Abortion–which is a euphemism for “killing one’s own offspring”–has been in the news again, and with it the usual moral confusions, including among Christians. Thus one learns that one must support a litany of government services if one is really to be “pro-life.”
This is, of course, diversionary nonsense. Some of the proposals for social services may be good and virtuous; for that matter, all of them may be. But the one thing that they all have in common beyond a doubt or a dispute is that none of them is to the point. There is only one relevant moral and legal question–no more, no fewer, only one–that has anything to do with the issue at hand: Does one have the moral and legal right to kill one’s own offspring? Everything else is a distraction until that one question is answered.
The moral and legal question is easy to answer, because it is a simple matter of the Fifth Commandment, “You shall not murder.” At his point, one is apt to hear the facile objection that one may impose one’s religious opinions on others who do not share that opinion. But that is absurd. The commandment not to murder is not Jewish, or Christian, or Muslim; it is natural and universal. Was Cain innocent of the murder of Abel because he had no tablets of stone? Was Romulus innocent of the murder of Remus? Was Medea innocent of the murder of her children? Obviously not. The “That’s religious!” objection, too, turns out to be a deflection from the point under investigation.

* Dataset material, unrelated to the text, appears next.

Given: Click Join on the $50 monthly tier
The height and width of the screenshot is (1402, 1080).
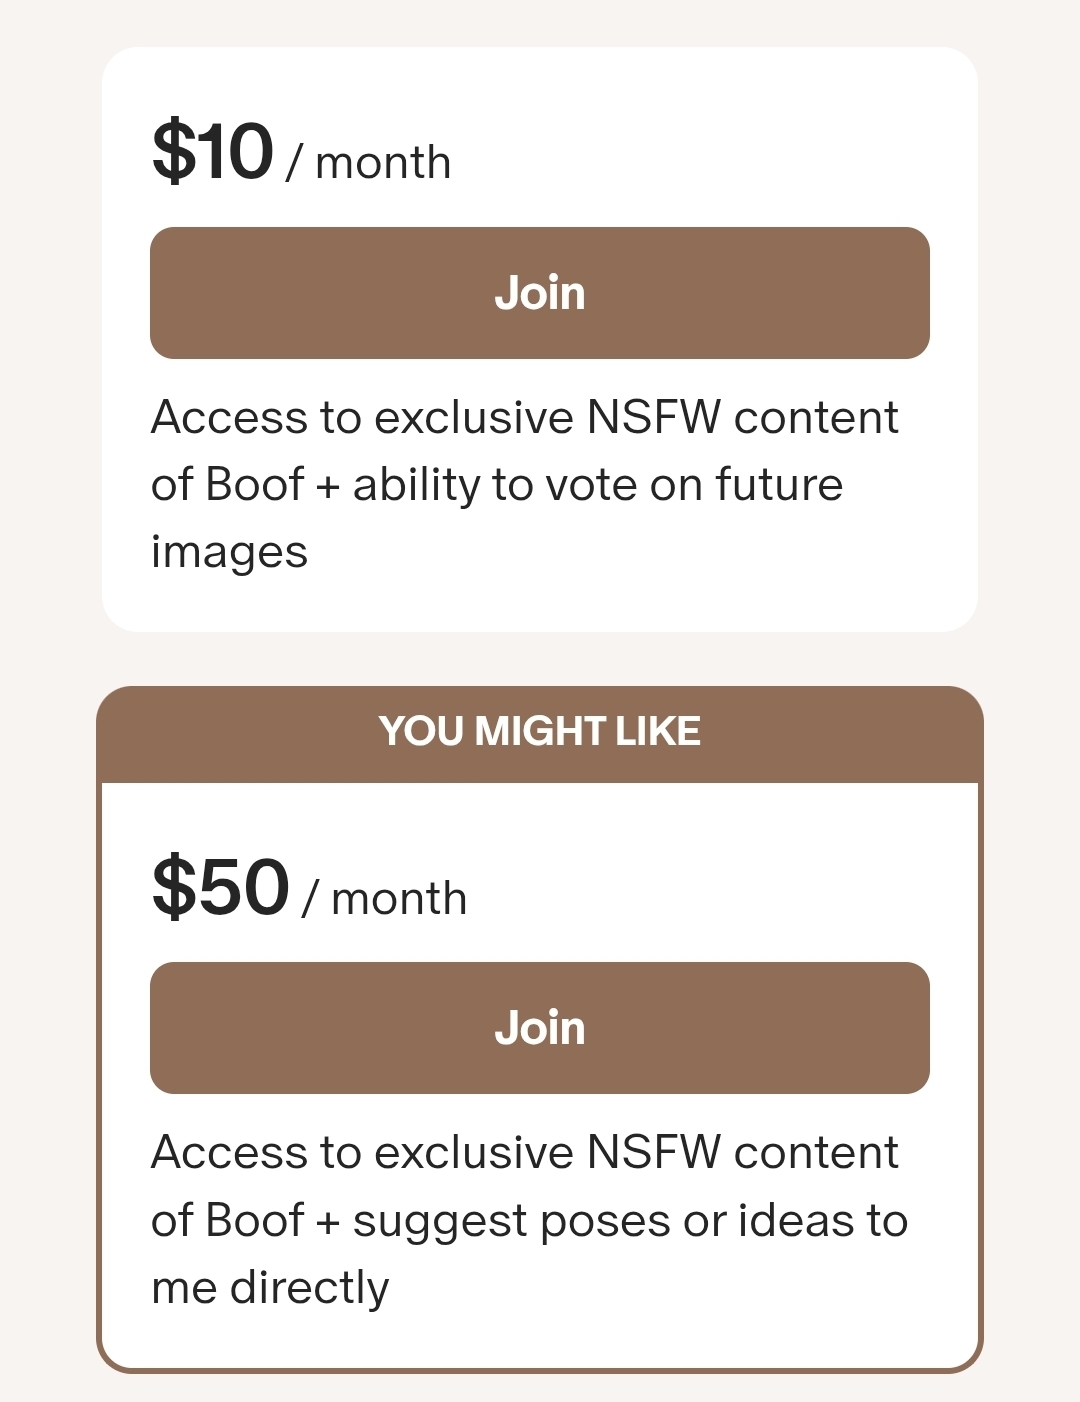Looking at the screenshot, I should [x=540, y=1028].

As is so often the case, the Christian of our morally muddled age can be helped by looking to the clarity of moral philosophers and theologians from the past. To that end, I append below my translation of a passage from the Exodus commentary of the Württemberg theologian Johannes Brenz on Pharaoh’s order to the midwives to kill the male children of the Hebrews.
It applies, mutatis mutandis, to our situation as well. For the Fifth Commandment (which, again, is a cipher for the natural and universal moral law) prohibits the murder of one’s neighbor. Therefore, the magistrate may neither command nor permit one to murder one’s neighbor. But one’s offspring is one’s closest neighbor. Therefore, the magistrate may neither command one to murder one’s offspring (as the Chinese government has long done) nor permit one to murder one’s neighbor (as the government of the United States has long done).
Johannes Brenz on Pharaoh’s Order to Kill the Hebrew Boys
However, whether the king commanded [that the male children be killed] via a public edict or via a secret order [to the midwives], certainly to rage with violence against infants was an act of vulgar cruelty on the part of those princes who were seized with fear of losing their kingdom and majesty. Thus did Astyages rage with violence against Cyrus and Amulius against Romulus and Remus. Athaliah, the mother of Ahaziah, did so against the royal seed. Herod did so against the infants of Bethlehem and other boys.
But the more vulgar this cruelty was, the greater was its ungodliness as well. For, although the magistrate has the power lawfully to kill robbers and rebels, he nevertheless does not have the power lawlessly to kill whomever he likes.
And the commandment of God “You shall not kill” must be understood as speaking not only about not killing adults, but also about not slaughtering infants. If you kill the latter, you are a crueler murderer in the sight of God by the degree to which that age is more innocent and more vulnerable to injustice before men.
Certain authors write that the mercy of the lion is so great that, even when it roars, it nevertheless spares infants, nor does it rage with violence against them, except because of the greatest hunger. For that reason, those who slaughter infants must be judged not only to have cast off human feeling, but even to surpass the most monstrous wild beasts in their savagery.
And when Sacred Scripture testifies that God has given angels to infants as their guardians, it signifies with no obscurity at all that Satan plots against the safety of infants in particular. Therefore, those who rage with violence against infants must be said no longer to be men, but rather to be living and, so to speak, incarnate devils.
Update: I made a couple of slight edits to the original post.